DATASET EXTRACT:
***

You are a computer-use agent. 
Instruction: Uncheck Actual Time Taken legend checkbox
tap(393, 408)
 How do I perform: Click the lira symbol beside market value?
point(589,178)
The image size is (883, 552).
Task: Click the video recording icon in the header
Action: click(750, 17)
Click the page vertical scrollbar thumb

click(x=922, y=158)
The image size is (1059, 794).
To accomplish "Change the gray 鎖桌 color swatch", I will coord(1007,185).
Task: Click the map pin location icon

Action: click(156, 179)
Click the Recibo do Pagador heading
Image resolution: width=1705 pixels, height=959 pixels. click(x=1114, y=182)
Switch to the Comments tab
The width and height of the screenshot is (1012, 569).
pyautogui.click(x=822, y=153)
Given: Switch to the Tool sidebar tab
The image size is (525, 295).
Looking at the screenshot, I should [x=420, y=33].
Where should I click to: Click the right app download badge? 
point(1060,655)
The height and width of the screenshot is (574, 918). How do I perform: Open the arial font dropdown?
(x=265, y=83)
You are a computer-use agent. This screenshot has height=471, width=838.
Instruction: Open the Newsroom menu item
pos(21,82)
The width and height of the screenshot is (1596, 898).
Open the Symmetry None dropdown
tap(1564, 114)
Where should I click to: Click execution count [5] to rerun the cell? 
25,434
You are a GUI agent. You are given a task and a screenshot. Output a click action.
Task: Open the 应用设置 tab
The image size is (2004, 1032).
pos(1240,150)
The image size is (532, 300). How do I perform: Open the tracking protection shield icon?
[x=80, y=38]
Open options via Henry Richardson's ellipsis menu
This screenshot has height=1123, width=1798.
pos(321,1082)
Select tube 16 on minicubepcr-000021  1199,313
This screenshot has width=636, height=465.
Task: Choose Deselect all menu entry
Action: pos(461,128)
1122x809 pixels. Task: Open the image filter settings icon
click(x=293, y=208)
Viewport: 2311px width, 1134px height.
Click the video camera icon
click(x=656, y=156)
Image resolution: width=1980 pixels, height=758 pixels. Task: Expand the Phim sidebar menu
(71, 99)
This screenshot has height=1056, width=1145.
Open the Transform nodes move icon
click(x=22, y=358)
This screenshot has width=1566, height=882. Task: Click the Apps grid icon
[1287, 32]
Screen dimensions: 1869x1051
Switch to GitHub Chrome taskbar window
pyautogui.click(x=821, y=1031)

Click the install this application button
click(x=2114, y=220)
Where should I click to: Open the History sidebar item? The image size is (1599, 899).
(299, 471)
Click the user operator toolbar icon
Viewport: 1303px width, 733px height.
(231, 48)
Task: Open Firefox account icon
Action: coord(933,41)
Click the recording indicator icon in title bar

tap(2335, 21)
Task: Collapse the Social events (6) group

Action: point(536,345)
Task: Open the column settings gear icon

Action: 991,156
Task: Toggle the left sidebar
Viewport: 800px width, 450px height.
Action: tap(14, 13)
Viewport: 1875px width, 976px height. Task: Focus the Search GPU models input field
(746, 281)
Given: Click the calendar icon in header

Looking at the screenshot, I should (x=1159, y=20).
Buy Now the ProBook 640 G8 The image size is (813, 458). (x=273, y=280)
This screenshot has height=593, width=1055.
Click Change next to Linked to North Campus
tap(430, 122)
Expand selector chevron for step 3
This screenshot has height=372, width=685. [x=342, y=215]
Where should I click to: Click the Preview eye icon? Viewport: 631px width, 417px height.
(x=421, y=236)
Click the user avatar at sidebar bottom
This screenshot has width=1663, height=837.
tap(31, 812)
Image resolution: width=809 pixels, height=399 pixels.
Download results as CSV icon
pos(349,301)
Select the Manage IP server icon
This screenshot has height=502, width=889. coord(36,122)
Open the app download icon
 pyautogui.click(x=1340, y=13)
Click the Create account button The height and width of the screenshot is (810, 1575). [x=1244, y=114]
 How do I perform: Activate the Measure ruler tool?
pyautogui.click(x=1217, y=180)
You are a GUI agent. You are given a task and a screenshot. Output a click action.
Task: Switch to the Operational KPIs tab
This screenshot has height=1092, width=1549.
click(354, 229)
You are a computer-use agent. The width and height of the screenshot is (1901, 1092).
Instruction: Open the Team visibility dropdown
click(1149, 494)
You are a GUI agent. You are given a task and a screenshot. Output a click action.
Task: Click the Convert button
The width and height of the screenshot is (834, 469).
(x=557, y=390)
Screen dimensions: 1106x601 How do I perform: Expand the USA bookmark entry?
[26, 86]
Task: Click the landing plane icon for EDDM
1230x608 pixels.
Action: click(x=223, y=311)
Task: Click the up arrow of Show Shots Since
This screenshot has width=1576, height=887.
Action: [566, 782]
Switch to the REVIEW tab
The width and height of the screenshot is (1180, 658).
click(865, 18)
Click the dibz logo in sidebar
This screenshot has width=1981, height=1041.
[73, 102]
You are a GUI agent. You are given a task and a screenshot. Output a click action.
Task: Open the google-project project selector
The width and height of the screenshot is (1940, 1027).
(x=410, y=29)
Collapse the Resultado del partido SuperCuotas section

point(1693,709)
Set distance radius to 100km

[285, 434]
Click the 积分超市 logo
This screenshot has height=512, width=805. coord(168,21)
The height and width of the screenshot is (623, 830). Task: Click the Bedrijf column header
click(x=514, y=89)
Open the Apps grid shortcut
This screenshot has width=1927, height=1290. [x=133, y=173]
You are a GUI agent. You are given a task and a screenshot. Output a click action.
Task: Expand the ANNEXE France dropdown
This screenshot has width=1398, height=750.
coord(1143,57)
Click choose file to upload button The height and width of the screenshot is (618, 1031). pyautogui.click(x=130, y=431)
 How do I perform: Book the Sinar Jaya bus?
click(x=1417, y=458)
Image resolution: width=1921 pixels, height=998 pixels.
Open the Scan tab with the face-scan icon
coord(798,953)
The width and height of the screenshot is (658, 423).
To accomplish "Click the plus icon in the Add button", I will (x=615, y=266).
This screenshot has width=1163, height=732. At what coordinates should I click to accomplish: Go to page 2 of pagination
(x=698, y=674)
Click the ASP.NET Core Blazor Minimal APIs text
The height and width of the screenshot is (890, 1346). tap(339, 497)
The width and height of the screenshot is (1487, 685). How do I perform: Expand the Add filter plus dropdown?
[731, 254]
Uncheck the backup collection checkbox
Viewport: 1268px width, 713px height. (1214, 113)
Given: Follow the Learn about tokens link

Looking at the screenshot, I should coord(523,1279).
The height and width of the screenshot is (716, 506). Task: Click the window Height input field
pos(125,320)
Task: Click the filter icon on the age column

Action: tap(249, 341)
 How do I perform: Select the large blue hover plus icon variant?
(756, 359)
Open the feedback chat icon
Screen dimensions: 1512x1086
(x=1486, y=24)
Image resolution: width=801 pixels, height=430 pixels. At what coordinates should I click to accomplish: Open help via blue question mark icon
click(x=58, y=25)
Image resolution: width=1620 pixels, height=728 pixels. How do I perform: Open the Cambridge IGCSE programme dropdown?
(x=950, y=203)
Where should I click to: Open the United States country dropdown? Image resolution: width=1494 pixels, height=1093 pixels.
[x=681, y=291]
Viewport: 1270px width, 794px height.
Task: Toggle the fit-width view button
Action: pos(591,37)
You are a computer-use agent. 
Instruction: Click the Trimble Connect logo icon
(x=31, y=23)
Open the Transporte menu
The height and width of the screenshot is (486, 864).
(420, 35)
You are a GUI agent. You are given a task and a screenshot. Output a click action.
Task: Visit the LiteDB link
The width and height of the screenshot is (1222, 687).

***

AIM OF THE EXERCISE: Search the preceding listing for the word "will" and pull out every line that holds it.

TASK RESULT:
To accomplish "Change the gray 鎖桌 color swatch", I will coord(1007,185).
To accomplish "Click the plus icon in the Add button", I will (x=615, y=266).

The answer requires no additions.